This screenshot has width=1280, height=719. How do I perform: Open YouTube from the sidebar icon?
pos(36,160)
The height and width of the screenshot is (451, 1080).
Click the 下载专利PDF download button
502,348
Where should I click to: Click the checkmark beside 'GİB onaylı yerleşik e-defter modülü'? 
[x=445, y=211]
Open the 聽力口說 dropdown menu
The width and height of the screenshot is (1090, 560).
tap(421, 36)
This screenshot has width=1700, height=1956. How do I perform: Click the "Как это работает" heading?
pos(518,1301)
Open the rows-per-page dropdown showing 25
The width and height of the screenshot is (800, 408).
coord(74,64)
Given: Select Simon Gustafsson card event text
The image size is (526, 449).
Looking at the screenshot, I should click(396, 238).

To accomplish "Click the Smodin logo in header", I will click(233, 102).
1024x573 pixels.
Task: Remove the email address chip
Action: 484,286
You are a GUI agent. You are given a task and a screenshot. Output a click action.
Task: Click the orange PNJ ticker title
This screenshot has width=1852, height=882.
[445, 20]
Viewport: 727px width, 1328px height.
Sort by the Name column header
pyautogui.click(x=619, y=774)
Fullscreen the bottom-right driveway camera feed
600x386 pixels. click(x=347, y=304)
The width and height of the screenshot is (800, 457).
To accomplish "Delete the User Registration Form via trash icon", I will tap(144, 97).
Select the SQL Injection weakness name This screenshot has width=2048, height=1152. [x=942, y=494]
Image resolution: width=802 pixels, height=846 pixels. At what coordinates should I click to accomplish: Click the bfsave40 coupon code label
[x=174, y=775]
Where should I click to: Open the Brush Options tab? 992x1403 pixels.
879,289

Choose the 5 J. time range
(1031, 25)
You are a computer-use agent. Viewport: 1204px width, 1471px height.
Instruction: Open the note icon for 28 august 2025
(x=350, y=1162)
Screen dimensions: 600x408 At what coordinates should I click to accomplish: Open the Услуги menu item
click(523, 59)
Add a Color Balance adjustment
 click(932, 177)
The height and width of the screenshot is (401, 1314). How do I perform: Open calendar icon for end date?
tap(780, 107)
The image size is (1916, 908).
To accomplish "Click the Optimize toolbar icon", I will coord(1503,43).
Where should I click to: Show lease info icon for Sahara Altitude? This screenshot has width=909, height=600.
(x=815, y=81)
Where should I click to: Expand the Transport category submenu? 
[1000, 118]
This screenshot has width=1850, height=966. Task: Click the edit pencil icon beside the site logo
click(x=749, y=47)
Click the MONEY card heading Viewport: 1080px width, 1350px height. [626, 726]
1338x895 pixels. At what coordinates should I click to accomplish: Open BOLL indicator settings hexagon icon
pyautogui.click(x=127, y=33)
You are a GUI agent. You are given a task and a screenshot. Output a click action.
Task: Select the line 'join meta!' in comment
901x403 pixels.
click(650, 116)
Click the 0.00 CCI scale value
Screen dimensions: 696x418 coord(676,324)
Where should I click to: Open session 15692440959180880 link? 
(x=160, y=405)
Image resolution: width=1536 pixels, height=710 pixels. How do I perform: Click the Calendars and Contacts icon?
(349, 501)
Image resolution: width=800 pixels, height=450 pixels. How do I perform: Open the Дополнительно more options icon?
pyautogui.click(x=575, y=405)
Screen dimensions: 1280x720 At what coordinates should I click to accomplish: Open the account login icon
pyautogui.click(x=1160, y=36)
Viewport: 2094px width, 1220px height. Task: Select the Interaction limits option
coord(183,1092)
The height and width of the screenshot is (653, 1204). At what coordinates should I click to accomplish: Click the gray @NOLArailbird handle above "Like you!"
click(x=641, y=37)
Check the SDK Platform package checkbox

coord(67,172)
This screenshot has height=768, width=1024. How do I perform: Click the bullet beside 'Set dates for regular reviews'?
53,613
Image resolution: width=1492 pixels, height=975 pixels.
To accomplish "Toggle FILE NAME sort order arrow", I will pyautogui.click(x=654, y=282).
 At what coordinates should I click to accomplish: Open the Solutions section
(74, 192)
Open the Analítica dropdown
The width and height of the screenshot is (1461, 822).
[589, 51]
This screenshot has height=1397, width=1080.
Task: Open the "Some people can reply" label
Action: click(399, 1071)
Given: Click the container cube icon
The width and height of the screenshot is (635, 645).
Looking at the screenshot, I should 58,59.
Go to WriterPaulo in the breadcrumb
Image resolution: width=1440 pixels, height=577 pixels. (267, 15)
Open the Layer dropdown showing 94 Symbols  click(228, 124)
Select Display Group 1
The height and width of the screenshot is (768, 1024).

-.-.-

Work required - Pull out all lines in the data above that include "showing".

Answer to the problem -
Open the rows-per-page dropdown showing 25
Open the Layer dropdown showing 94 Symbols  click(228, 124)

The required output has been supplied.